Crohn’s disease (CD) is a serious and chronic illness that primarily affects the small intestine and colon, and is characterized by segmental, transmural inflammation and tissue damage. Since the cause of CD is unknown, medical management of CD is largely symptom-based. Imunosuppressive drugs and anti-TNFα antibodies promote mucosal healing, but more than one third of patients do not respond to these therapies, and efficacy may wane with time. Therefore, there is great interest in identifying new molecules/pathways that can be therapeutically targeted in CD. Novel therapeutic compounds have been predicated on the hypothesis that CD results from an exaggerated immune response, occurring in genetically susceptible individuals, and directed against components of the bacterial flora. Such hyper-immune reactivity is in part dependent on the inability of the mucosal immune system to mount a vigorous and effective counter-regulatory response. For example, studies conducted in our laboratory have previously shown that, in CD, there is a defective activity of the suppressive cytokine TGF-beta1, due to high levels of Smad7, an intracellular protein that binds to the TGF-beta1 receptor and prevents TGF-beta1-driven signalling. Consistently, treatment of CD mucosal cells with a specific Smad7 antisense oligonucleotide restored TGF-β1 activity, with the down-stream effect of inhibiting inflammatory cytokine production. Moreover, in vivo in mice, oral administration of Smad7 antisense oligonucleotide attenuated experimental colitis, thus suggesting that Smad7 constitutes a potential molecular target for direct therapeutic interventions in CD.

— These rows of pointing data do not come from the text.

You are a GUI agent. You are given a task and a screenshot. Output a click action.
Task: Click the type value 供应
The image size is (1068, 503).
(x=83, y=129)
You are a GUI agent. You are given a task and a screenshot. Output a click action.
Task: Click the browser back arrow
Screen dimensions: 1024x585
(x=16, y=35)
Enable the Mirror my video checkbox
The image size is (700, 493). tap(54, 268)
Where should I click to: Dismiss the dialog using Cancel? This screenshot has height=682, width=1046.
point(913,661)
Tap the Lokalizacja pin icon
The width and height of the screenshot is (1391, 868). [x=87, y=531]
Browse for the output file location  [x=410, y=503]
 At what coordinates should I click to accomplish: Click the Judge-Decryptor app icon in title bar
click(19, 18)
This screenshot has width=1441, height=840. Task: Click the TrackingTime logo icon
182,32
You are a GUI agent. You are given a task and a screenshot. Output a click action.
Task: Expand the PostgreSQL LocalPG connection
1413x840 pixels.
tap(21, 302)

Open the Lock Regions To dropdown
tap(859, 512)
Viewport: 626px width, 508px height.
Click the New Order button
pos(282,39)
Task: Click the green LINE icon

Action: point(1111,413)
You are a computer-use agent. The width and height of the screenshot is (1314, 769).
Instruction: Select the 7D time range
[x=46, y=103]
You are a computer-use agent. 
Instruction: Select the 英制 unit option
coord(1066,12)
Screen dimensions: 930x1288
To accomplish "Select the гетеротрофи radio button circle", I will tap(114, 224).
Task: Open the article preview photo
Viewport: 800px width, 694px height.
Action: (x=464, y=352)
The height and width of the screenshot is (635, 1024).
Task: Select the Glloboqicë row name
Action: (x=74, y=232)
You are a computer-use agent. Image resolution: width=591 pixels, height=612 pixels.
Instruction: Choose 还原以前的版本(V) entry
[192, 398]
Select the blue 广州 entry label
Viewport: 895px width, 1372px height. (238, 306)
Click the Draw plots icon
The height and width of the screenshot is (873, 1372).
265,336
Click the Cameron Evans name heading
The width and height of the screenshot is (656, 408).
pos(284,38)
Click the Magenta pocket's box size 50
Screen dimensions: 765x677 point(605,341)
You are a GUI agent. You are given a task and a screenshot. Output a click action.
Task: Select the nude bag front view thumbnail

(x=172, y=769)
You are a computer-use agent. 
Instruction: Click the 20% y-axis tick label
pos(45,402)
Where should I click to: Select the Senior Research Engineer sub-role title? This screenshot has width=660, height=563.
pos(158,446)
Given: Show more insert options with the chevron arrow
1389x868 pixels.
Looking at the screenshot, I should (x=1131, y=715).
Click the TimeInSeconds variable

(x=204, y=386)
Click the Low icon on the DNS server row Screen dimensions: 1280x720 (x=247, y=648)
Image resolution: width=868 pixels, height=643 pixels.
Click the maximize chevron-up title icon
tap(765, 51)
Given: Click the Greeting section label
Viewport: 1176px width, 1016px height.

To inhibit gut mucosal expression of Smad7, we developed a Smad7 antisense oligonucleotide-containing pharmaceutical compound, herein termed GED0301. GED0301 is an oral gastro-resistant formulation with a pH-dependent, delayed-release of the oligonucleotide in the terminal ileum and right colon. Pre-clinical studies showed that oral GED0301 limited experimental colitis in mice and that such a treatment was not toxic in mice and cynomologus monkeys. Therefore, we have designed a Phase 1 clinical trial to assess the tolerability, pharmacokinetics, and safety of GED0301. In this non-randomized, open-label study, GED0301 will be administered to active CD patients once daily for 7 days. We aim also at obtaining preliminary evidence for the therapeutic benefits of GED0301 in CD and ascertaining whether GED0301 administration leads to a reduced expression of surrogate markers of inflammation and/or changes in the peripheral blood fractions of effector and regulatory T cells.

Results of this study will advance our understanding of Smad7 in the pathogenesis of IBD, and provide useful information about the mechanism responsible for the efficacy of GED0301, thus opening up new avenues of research and therapy.